To leverages the solution build is the main folder, which contain respective different folders.
├── README.md
├── docker
│ ├── build.sh
│ ├── .docker-compose.yml
│ ├── .env.spark
│ ├── book_data
│ │ └── pride-and-prejudice.txt
│ ├── spark_apps
│ │ └── word_non_null.py
│ ├── notebooks
│ │ ├── sample2.txt
│ │ └── Untitle.ipynb
│ └── build
│ ├── juypter-lab
│ │ └── Dockerfile
│ ├── os-base
│ │ ├── Dockerfile
│ │ └── entrypoint.sh
│ ├── spark
│ │ ├──conf
│ │ │ └── spark-default.conf
│ │ ├──requirements
│ │ │ └── requirements.txt
│ │ ├── Dockerfile
│ │ └── entrypoint.sh
│ └── spark-base
│ └── Dockerfile
- Batch Script: Automates the Docker Image setup.

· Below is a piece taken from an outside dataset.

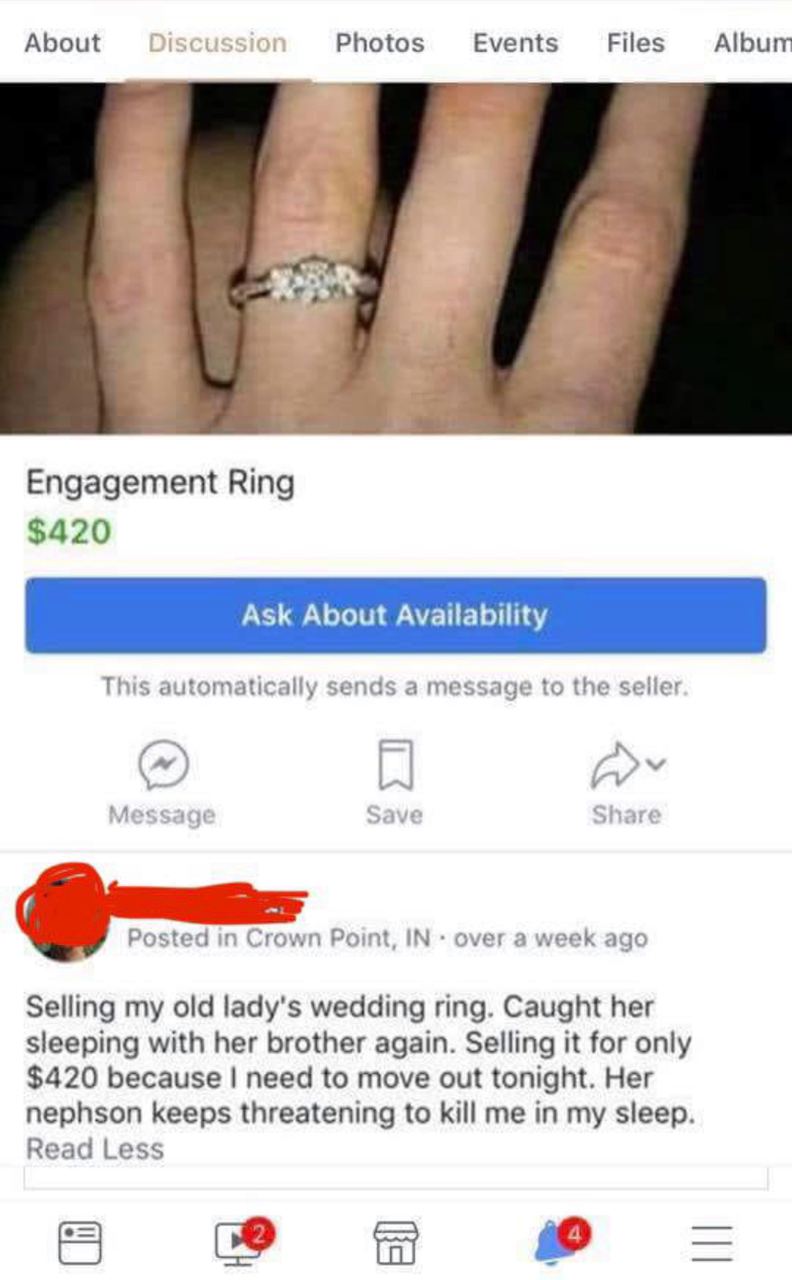The height and width of the screenshot is (1280, 792).
Task: Save the listing with the bookmark icon
Action: point(394,765)
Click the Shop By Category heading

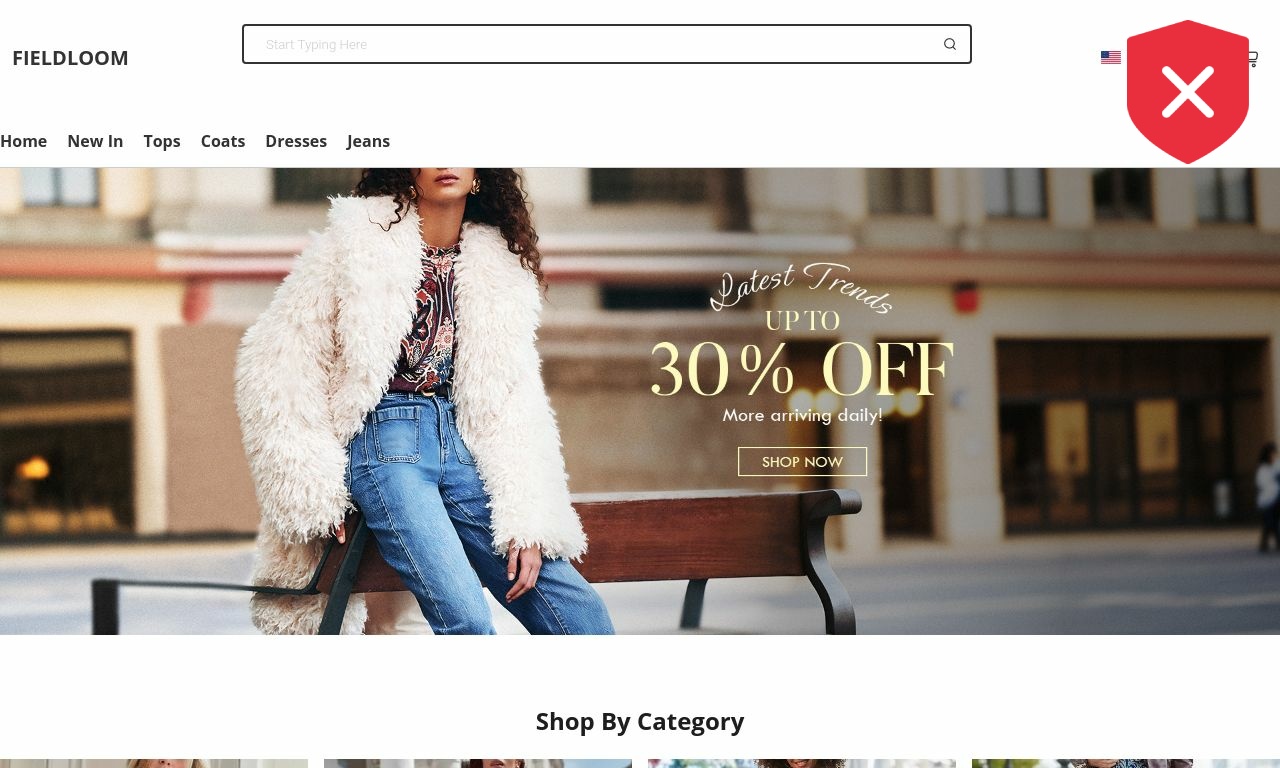640,721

- Jupyter Lab: To get hand-on on the Apache spark, we setup Pyspark with juypter lab.
- Core Apache Spark Image: Get different docker images like os-base, spark-base and many more.
- Docker
- Docker Compose
- Windows WSL (When using Windows OS)
Navigate to the /docker directory and initialize docker-compose.
cd ../docker
./build.shAfter running the above batch script, you will get different docker images.
Now using docker compose you can spin multiple docker containers. In this case we spin only 1 machine spark worker, you can spin multiple spark-worker just by change the value.
docker-compose up --scale spark-worker=1
This project demonstrates a scalable and efficient solution for managing & apache spark cluster setup.